A further, last volume of Blake Studies by Kathleen Raine, Golgonooza, City of Imagination, appeared in 1991 giving evidence of the greater extent to which her Blake Scholarship had come to inform her own speculations on the nature of life and art. The essay ‘Blake and Maya’, which studies the influence of the Bhagavadgita (in Charles Wilkins’ 1785 translation) on Blake’s thought, showed her own deepening interest in the primordial doctrines of Hindu traditions as well as other aspect of Indian culture. In her ninth decade Kathleen Raine undertook four successful visits to India as lecturer and guest of the Indian Government.  Such was her empathy with her Indian hosts and their culture that she came to be regarded as an ‘honorary Indian’.  An account of the earlier of these visits is related in a fourth volume of autobiography, India Seen Afar (1990).

W.B Yeats and the Learning of the Imagination (1999) concluded her Yeats studies, a scholarship informed by an imaginative empathy that made her, in certain respects, the natural heir to many of Yeats’ poetic interests.

If Kathleen Raine’s later poetry lacks the purity of diction and unforgiving intensity of vision that marks her earlier poetry this is, in her later verse, compensated for by a greater range of themes and a mellowing of the sense of self-guilt at the price paid for following her poetic daimon.  Here there are fine occasional poems and many almost haiku-like short poems. In a form she made her own these present a momentary glimpse of the world seen with an instantaneity of vision that precludes the psychology of the perceiving mind while capturing the sense of the eternal and the infinite in the fugitive and the temporal. These short poems are a distillation of the whole of her poetic endeavor.

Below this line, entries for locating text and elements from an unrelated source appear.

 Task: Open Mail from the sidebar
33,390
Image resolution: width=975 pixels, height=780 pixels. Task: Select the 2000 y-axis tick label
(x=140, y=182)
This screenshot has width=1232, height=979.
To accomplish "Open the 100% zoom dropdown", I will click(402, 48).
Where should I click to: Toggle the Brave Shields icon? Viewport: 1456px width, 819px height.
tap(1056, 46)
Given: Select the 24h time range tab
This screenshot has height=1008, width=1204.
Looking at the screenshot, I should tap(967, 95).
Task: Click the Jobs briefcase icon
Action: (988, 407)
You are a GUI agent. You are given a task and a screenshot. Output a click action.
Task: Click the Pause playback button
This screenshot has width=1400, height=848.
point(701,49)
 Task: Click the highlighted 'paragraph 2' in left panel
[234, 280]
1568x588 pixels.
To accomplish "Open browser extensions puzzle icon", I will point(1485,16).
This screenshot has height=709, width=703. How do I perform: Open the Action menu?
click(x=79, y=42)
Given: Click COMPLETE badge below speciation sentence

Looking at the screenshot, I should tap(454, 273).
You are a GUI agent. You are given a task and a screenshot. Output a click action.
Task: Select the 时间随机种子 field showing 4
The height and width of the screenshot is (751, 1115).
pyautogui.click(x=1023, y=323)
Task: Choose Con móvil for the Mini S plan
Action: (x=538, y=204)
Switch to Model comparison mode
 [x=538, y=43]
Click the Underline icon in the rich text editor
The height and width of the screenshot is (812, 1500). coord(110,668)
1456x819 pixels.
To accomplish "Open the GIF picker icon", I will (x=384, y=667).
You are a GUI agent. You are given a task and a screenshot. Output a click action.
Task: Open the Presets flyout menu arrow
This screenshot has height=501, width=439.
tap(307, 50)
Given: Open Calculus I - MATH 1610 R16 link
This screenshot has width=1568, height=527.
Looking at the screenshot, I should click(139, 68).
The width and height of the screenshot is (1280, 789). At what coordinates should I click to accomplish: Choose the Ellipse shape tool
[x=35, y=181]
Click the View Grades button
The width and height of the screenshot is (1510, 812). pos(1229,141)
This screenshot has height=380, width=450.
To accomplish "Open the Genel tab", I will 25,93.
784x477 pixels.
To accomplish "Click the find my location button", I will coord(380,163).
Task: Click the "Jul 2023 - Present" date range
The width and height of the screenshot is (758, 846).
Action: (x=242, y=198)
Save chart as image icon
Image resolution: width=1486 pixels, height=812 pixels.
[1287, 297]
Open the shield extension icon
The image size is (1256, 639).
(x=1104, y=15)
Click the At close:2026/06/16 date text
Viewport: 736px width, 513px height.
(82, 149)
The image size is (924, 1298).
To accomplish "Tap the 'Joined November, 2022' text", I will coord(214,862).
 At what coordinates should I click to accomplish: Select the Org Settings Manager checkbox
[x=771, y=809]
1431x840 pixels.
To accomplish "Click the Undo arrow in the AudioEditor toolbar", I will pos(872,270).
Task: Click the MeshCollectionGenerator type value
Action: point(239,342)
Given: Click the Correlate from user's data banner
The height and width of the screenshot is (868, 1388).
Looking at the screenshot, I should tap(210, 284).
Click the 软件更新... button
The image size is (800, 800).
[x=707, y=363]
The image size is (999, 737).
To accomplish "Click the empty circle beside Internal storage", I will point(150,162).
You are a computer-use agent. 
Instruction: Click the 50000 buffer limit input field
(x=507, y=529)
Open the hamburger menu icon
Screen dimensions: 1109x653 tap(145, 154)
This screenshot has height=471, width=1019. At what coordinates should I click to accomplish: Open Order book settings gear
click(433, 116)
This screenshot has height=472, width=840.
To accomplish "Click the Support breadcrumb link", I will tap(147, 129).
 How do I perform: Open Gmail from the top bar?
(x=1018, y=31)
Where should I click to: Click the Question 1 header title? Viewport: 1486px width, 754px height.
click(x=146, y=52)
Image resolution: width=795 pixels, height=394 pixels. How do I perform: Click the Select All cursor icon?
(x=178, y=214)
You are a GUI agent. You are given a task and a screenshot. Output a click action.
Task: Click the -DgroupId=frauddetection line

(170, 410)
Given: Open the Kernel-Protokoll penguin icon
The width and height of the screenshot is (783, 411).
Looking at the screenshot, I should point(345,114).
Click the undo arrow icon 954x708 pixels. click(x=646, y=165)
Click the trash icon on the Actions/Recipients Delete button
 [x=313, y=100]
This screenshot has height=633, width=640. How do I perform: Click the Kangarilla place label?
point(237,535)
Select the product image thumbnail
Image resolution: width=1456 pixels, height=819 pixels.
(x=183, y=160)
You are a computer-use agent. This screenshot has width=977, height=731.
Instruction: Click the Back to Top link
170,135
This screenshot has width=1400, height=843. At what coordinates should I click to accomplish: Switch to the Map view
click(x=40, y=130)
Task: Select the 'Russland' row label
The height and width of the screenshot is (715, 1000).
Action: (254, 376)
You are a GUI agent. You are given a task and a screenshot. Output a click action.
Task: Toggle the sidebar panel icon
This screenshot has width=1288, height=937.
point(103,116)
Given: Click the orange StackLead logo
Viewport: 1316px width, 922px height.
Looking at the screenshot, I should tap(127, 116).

During the late 1990’s it took me eighteen months to persuade the poet that a definitive volume of her collected poems was needed. Surveying in her mind the human cost in her life of following her poetic vocation – one that began in childhood – she several times claimed, with an unforgiving severity of self-judgment, that ‘it had not been worth it’.  Finally persuaded of the unique position her advanced age gave her, that of surveying six decades of poetic output, the canon of her poems that she wished to be remembered and judged by was published as her Collected Poems in 2000. Here she placed as the final poem (not the last she wrote) ‘Millenial Hymn to the Lord Shiva’, which made final use of another traditional motif that informed much of her work – that of the Kali Yuga – and spoke with a prophetic urgency of how our time, witness to the death of culture and therefore of the immemorial patterns of human life shaped at all levels by a vision of the sacred nature of reality, must take its part in the greater cycle of creation and destruction that is at once ‘the unknowable mystery’ and the ‘holy fire’ that liberates and purifies.

Kathleen Raine won many awards throughout her long life, including, in 1992, the Queen’s Medal for Poetry. In 2000 she was honoured as a Commander of the British Empire and her beloved France appointed her a Commander of the ‘Ordre Des Arts et des Lettres’ – an honour of which she was especially proud.